Il Direttore del Sisde non prese la parola. La sua presenza era solo funzionale e, come sempre, piuttosto defilata.
«Allora?» - domandò a quel punto il Direttore del Sismi per tirare le fila. Non sopportava nessuno dei colleghi. - «Qual è la posizione del Comitato?»
«Mi raccomando, Direttore. - concluse allora il Ministro, dopo aver dato una scorsa ai volti dei presenti. - Cintura e bretelle.»
«Signorsì, signore.»
Dunque, alle ore 23, il Comitato Ristretto aveva approvato. Se la sala fosse stata infestata da cimici, cosa che era impossibile, nessun ascoltatore sarebbe stato in grado di capire che cosa era stato deciso e in merito a che operazione.
Senza dire altro le eccellenze si alzarono e se ne andarono via.
Il dirigente della DIA passò dal suo ufficio in zona Prati, dispose alcune comunicazioni in codice, fece alcune telefonate da una linea protetta, quindi si fece accompagnare a casa dopo la mezzanotte.
Il Direttore del Sismi invece passò da Forte Braschi a stendere il verbale per il Presidente del Consiglio. Era un ammiraglio e preferiva sempre tracciare una rotta prima di salpare.

L'indomani mattina, poco prima delle sei e trenta, il Direttore del Sismi era già a casa del Presidente del Consiglio per informarlo che la sua linea era stata approvata. Lasciò che il Presidente camminasse avanti e in dietro per qualche minuto nel suo studio privato in Via Crispi, assorto nei pensieri. L'ammiraglio volle rassicurarlo.
«Due nostri agenti sono comunque stati infiltrati da tempo, signor presidente. La situazione è sempre stata sotto controllo e la seguiamo passo per passo. Uno di essi è autorizzato, se necessario, a improvvisare e intervenire sul campo senza chiedere consenso preventivo.»
Ma il Presidente stava pensando ad altro.

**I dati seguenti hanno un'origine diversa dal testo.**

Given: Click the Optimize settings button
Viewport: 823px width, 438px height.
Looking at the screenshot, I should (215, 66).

«Lei deve agire subito e giocare d'anticipo. - disse infine, confermandosi agli occhi del Direttore quel grande Uomo di Stato che era. - Primo. Attivi il programma protezione testimoni e faccia scomparire il contatto. Quanto tempo ci vuole?»
«Non più di quarantotto ore, presidente.»

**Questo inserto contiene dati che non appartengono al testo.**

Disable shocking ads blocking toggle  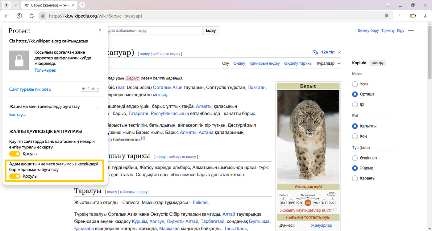coord(15,176)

«Gliene do settantadue. Secondo. Abbiamo una SIM Off-shore con disponibilità immediata per un miliardo di dollari?»
«Possiamo sentire il Sisde.»
Il Direttore del Sisde stava attendendo il suo turno nel salotto. Il Presidente lo fece chiamare.

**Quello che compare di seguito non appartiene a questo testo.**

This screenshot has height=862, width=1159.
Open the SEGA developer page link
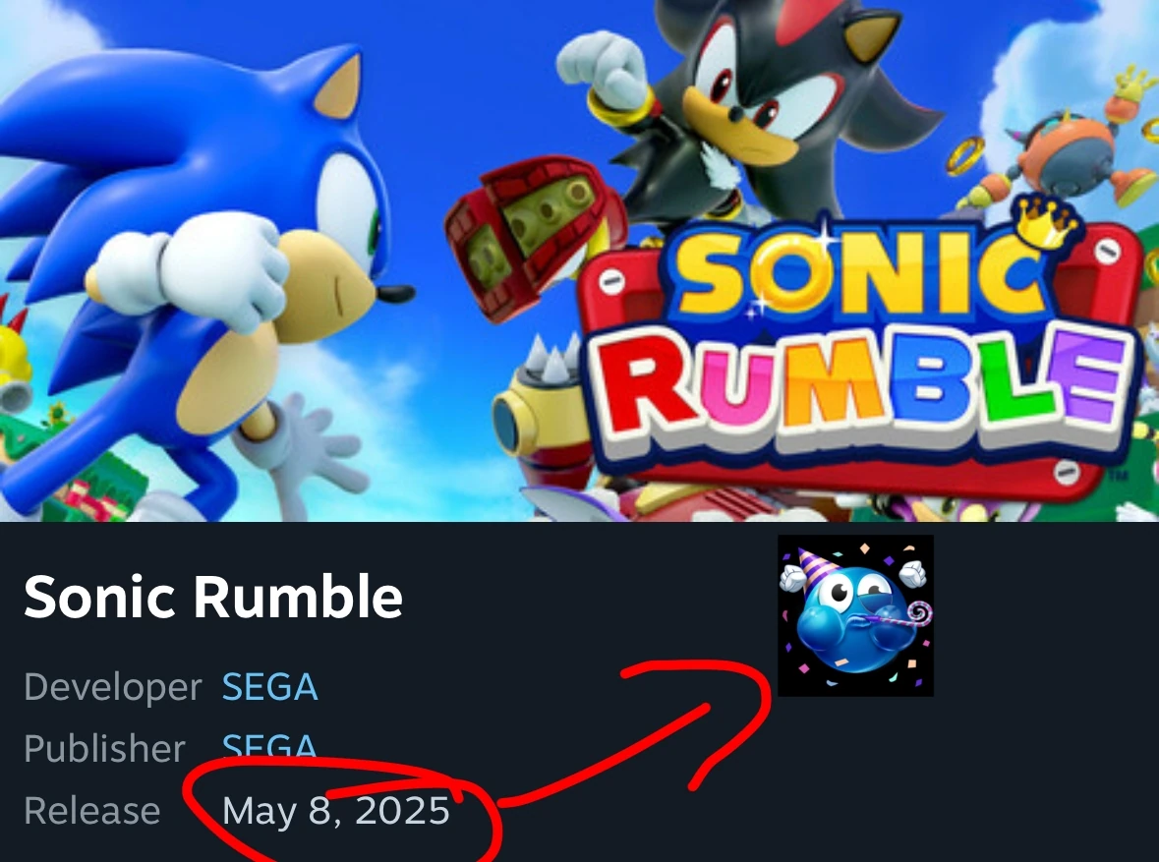coord(269,686)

«Il Sisde ne ha due, al momento. - rispose il responsabile del servizio segreto civile. - La Selfig e la Carinvest non superano la disponibilità di centocinquanta milioni.»
«L'amministratore della Selfig è sempre Massimiliano Corradini?» - chiese il Presidente.
«Sì, signor Presidente.»
«Lo allerti. - Corradini non piaceva al Presidente perché era un bastardo e portava sempre un volgare braccialetto d'oro massiccio al polso destro, ma doveva pur sempre scegliere i collaboratori per quello che potevano servire. - Voglio che sia la Selfig a gestire l'operazione finanziaria. Adopero un manager bastardo e senza scrupoli che sia disposto all'occorrenza a vendere la pelle di sua madre per fare tamburi, se necessario. Prenderà disposizioni dalla DIA.
«Corradini?» - Intervenne l'Ammiraglio Marini. Il personaggio non gli piaceva perché aveva già fatto fallire una SIM per oscuri motivi.
«Se Corradini ha dei dubbi, - tagliò corto il Presidente, - lo mandi da me.»
«Non ce ne sarà bisogno, Presidente.»
«E allora può andare. Grazie.»
Il Sisde usciva di scena.
«A chi affidiamo la responsabilità dell'intera operazione?» - chiese il direttore del Sismi non appena furono soli.
«Alla DIA.» - rispose il Presidente.
«Alla DIA? - ripeté l'ammiraglio sorpreso. - Non è parte in causa?»
«Sì, ma ha i capitali necessari.»
«Si riferisce all'Operazione Barbarossa
I Tedeschi nella Seconda guerra mondiale avevano chiamato così l'invasione della Russia, e la Direzione della Dia aveva chiamato così la più grossa operazione finanziaria mai messa in piedi per combattere la criminalità organizzata.
«Cosa sa dirmi di Massimo Frizzi?»
Frizzi era il titolare dell'Operazione Barbarossa.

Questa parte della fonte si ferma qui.